An average couple will have between thirty and fifty significant arguments a year, ‘significant’ meaning an encounter which departs sharply from civilised norms of dialogue, would be uncomfortable to film and show friends, and might involve screaming, rolled eyes, histrionic accusations, slammed doors and liberal uses of terms like ‘asshole’ and ‘dickhead’. We argue badly and reguarly principally because we lack an education in how to teach others who we are. We argue in an ugly way because, in our times of distress, we lose access to all better methods of explaining our fears. We can stay calm with almost everyone in our lives. If we lose our temper with our partners, it is — at best, in part — because we are so invested in them and our joint futures.
The School of Life
All I can say is choose your battles wisely. If it’s something small, it’s not worth arguing about. And NEVER EVER bring up the past or a past argument in a present argument because it’s never ends well. The only things worth arguing about and should be done in a rational, mature way is when you feel there is an issue that needs to be addressed.
Arguments are unvoidable and inevitable in life and relationships and unfortunately even if you know you’re right, you have to remember that not everyone feels the same way.
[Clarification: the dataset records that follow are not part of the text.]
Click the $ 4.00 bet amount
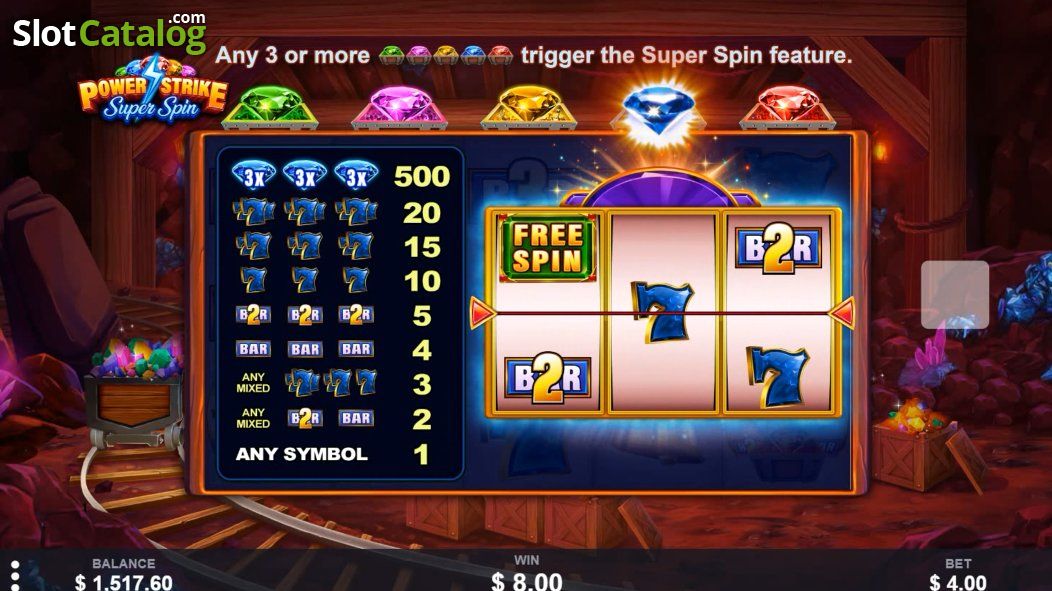The height and width of the screenshot is (591, 1052). (x=958, y=582)
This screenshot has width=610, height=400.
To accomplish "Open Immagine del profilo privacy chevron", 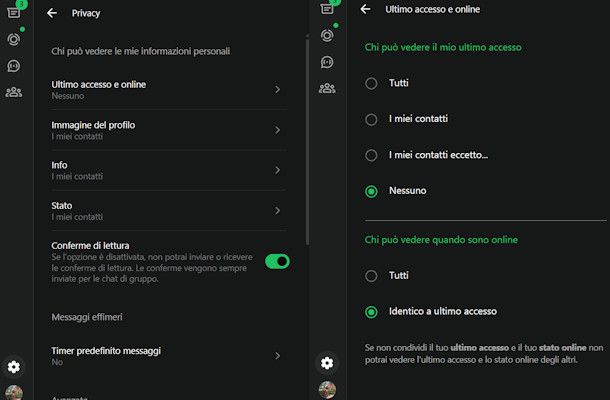I will (x=277, y=130).
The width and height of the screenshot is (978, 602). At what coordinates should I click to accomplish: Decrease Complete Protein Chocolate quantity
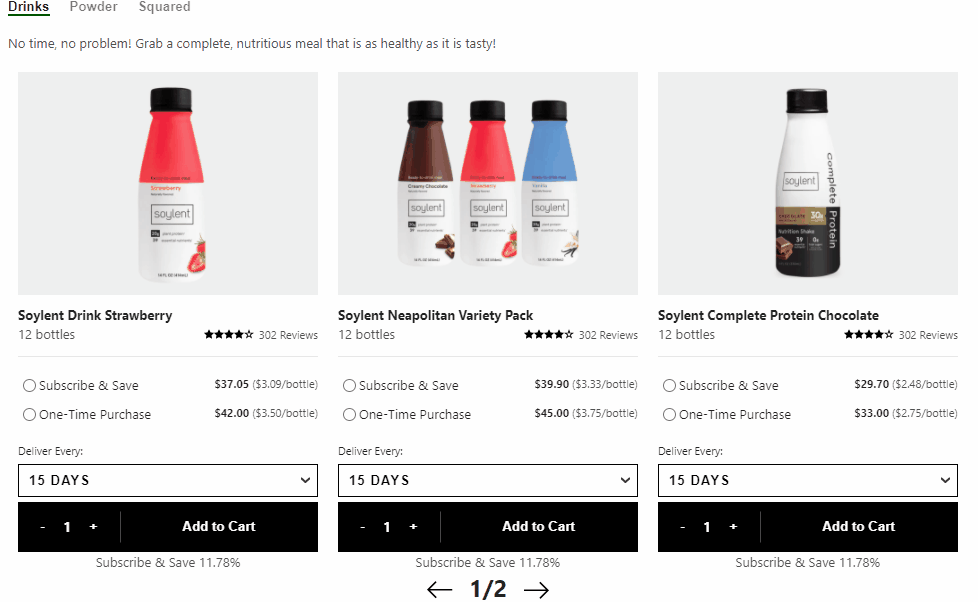(682, 527)

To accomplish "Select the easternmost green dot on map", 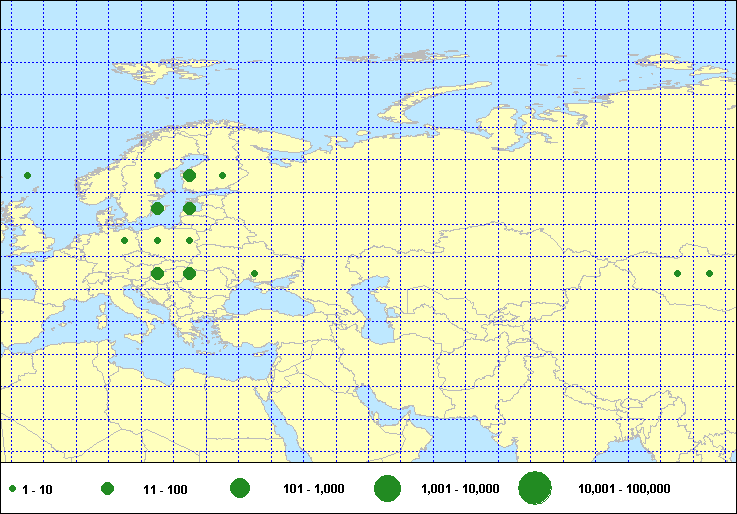I will tap(710, 273).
It’s important to recognise that the point of arguments is to better understand the other person and not just to voice out your frustrations and anger. Most of the time arguments are just misunderstandings between people. And in the process, you should never attack the other person’s character. Don’t forget this is someone you care about, try not to belittle them or question their worth.
Be direct and honest when arguing and don’t expect the other person to read your mind.
And depending on the emotion, although it’s difficult, monitor your tone of voice and body language and try to have a neutral perspective.
Ultimately the goal is not to persuade the other person but to turn an argument into a productive discussion — listening and understanding the other person is important before a solution can be reached. All conflicts should be resolved with discussions where as arguments is about winning and more often than not results in two losers.
If you do say something out of line – apologise.
Remember, compassion is important in situations of conflict. Rather than approaching an argument emotionally charged, try not to let your ego take over and remember to be empathetic towards the other person.
And when you contemplate giving up and walking out the door, ask yourself — will this action help the relationship or harm it? When you hit a point when you’re about to blow a fuse, sometimes a little space and time can really save the day.